SECURITY POLICY

Backups / Disaster Recovery
 
We keep 14 full backups of each unicdo database for up to 3 months: 1 / day for 7 days, 1 / week for 4 weeks, 1 / month for 3 months.

Backups are stored in at least 3 different data centers in different regions

The actual locations of our data centers are specified in our Privacy Policy.

You can contact our Help Desk to restore any of these backups to your live database (or on the side).

 
Disaster recovery:

 
In the event of a disaster that prevents failover to our local hot backup if the data center is completely down for an extended period of time (this has never happened so far, it's just a bad-case plan), we have the following goals:

Recovery Point Target = 24 hours. This means that if the data cannot be recovered and we had to restore your most recent daily backup, you may lose your work for up to 24 hours.
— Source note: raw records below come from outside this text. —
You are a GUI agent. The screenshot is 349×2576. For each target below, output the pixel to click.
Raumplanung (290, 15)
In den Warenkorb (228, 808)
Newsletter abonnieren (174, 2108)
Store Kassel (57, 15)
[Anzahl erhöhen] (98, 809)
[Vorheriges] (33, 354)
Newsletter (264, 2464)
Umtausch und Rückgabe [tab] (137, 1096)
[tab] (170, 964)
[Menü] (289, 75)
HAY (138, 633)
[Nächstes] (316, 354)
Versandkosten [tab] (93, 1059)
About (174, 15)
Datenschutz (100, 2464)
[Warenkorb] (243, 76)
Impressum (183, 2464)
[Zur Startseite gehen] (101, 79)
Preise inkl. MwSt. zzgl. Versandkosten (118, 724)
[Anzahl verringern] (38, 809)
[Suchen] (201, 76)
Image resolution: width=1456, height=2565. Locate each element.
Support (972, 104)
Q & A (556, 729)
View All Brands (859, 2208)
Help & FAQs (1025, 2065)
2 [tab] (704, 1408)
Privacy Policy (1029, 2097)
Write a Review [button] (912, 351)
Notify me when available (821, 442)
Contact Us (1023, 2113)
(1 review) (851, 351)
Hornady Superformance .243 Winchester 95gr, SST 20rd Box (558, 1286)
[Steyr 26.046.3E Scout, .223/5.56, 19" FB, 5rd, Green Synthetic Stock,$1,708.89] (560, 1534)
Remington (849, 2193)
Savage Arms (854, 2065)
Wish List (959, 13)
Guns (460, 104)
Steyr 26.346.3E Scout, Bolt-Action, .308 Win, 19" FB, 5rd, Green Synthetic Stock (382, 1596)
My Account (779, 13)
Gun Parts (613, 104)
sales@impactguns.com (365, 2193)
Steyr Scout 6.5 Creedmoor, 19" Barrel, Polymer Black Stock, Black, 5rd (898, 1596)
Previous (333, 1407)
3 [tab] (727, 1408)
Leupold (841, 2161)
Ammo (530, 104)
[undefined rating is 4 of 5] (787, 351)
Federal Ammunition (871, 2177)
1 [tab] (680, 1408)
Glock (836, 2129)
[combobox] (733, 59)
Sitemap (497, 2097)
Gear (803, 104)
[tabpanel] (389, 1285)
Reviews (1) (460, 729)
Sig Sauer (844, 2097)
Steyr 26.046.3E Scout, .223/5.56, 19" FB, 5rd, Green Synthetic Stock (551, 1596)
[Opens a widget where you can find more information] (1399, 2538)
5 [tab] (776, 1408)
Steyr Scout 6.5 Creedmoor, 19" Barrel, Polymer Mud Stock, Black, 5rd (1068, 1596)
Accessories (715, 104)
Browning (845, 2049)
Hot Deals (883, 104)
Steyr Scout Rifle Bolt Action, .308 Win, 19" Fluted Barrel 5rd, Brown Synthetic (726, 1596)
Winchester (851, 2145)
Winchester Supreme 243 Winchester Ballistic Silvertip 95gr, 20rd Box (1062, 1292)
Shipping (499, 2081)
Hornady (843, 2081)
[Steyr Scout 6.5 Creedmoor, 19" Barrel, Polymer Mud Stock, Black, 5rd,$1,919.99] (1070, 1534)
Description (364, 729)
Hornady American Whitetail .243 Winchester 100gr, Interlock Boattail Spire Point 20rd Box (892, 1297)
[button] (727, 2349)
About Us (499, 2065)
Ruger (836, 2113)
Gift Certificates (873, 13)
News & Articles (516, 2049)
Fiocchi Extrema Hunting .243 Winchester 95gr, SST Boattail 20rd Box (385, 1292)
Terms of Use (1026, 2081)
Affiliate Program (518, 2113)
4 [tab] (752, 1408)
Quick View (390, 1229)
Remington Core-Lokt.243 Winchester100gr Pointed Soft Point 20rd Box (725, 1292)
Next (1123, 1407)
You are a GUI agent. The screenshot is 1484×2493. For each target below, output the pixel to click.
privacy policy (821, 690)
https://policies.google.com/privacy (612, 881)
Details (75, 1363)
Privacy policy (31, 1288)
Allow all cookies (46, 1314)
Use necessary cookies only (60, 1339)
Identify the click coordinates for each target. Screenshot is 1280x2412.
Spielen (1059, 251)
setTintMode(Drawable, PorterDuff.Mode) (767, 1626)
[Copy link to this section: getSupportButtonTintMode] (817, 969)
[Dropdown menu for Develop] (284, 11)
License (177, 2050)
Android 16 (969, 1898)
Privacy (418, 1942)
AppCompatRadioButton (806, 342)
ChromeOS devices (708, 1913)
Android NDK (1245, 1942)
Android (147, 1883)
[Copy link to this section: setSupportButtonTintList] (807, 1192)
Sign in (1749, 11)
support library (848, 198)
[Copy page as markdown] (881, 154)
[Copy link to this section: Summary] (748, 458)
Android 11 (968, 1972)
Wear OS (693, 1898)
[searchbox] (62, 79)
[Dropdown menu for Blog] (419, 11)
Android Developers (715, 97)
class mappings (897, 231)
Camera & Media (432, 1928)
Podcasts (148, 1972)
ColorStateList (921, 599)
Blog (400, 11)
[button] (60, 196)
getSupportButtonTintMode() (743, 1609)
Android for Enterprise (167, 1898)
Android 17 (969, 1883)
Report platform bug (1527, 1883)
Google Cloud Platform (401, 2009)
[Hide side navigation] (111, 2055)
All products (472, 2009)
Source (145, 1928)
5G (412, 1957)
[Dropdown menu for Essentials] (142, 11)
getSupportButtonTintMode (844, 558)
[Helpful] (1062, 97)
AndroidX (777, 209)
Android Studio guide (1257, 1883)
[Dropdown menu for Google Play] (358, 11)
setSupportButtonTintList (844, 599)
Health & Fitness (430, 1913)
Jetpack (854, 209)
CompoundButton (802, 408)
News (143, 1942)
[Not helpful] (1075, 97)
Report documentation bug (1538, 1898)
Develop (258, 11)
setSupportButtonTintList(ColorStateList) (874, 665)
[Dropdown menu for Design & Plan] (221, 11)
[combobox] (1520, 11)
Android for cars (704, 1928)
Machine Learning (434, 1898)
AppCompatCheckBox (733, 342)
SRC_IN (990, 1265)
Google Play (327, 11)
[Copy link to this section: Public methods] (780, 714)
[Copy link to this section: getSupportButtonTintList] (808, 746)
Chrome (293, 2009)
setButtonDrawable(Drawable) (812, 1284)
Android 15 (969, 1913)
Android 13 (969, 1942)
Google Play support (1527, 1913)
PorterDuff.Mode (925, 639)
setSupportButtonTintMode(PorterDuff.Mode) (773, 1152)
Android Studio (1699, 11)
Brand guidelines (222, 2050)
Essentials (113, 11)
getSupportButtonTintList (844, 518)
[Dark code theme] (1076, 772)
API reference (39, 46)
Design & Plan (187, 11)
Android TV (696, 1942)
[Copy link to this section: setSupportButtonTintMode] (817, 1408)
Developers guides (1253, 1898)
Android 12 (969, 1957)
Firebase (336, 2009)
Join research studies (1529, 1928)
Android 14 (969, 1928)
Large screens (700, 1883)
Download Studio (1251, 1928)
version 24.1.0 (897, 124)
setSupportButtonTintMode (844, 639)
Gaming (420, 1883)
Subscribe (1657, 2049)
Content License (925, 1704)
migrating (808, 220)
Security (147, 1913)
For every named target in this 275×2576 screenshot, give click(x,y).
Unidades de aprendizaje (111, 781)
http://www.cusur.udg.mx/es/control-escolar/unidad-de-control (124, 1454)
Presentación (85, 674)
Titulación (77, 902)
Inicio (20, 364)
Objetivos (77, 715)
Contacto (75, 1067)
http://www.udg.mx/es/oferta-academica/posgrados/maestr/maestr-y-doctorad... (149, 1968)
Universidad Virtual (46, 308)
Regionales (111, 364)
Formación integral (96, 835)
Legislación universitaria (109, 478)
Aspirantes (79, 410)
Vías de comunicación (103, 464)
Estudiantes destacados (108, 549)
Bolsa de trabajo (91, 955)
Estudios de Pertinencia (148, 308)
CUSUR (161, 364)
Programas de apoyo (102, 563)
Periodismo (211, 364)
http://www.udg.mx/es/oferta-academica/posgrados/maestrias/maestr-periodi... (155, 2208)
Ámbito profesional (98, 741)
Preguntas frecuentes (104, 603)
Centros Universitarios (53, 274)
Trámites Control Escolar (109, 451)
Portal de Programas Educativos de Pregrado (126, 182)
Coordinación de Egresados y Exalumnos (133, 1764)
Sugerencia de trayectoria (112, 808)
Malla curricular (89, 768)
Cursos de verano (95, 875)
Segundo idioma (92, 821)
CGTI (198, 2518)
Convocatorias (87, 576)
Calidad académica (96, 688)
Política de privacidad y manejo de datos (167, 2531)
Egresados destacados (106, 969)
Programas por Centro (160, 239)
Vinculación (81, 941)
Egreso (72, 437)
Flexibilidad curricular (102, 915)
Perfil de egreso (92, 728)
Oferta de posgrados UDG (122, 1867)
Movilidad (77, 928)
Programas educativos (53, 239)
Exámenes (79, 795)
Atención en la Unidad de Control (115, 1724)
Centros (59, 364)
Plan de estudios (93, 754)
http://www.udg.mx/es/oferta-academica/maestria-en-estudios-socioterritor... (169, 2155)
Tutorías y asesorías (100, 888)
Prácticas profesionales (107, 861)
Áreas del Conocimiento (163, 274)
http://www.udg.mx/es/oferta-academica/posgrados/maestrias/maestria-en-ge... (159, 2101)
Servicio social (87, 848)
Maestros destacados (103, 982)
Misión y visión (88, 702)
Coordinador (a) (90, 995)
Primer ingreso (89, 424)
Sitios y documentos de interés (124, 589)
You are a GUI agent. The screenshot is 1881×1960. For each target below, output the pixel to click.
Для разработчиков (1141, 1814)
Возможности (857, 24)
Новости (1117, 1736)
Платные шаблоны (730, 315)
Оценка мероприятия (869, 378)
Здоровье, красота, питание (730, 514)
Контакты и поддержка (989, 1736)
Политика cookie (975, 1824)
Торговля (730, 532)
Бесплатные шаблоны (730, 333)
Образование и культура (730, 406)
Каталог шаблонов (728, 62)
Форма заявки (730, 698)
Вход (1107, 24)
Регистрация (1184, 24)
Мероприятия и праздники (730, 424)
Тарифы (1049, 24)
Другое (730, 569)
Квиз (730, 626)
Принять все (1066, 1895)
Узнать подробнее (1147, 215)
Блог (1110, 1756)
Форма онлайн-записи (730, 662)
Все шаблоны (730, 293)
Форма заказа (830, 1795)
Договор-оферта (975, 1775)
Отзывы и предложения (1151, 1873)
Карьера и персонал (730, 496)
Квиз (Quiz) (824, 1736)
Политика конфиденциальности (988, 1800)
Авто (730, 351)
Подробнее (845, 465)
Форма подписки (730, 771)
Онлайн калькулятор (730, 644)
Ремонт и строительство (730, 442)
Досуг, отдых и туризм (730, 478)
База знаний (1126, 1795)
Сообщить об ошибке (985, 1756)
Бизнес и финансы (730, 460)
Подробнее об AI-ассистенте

Recovery Time Target = 24 hours for paid subscriptions, 48 ​​hours for free trials, training offer, free users, etc. This is if a disaster occurs and one data center is completely down, it's time to restore the service in a different data center.

How to achieve this: We actively monitor our daily backups and they are stored in place in different regions. We have automatic provisioning to deploy our services in a new hosting location.

We regularly use both daily backups and provisioning scripts for daily operations, so both parts of the disaster recovery procedure are always tested.

Database Security
 
Customer data is stored in a special database; no data is shared between clients.

Data access control rules apply complete isolation between customer databases running on the same cluster, it is not possible to access from one database to another.

Password Security
Customer passwords are protected by industry standard PBKDF2 + SHA512 encryption.

Unicdo staff do not have access to your password and cannot retrieve it for you, the only option if you lose it is to reset your password.

Login credentials are always securely transferred over HTTPS.

Password policies:

Unicdo has a built-in setting to require a minimum user password length. For older versions, it is possible to achieve the same effect through customization. Other password policies, such as mandatory character classes, are not supported by default as they have proven to be counterproductive.

Staff Access
 
Unicdo help desk staff can log into your account to access settings related to your support issue. For this, they use their own private personnel credentials, not your password.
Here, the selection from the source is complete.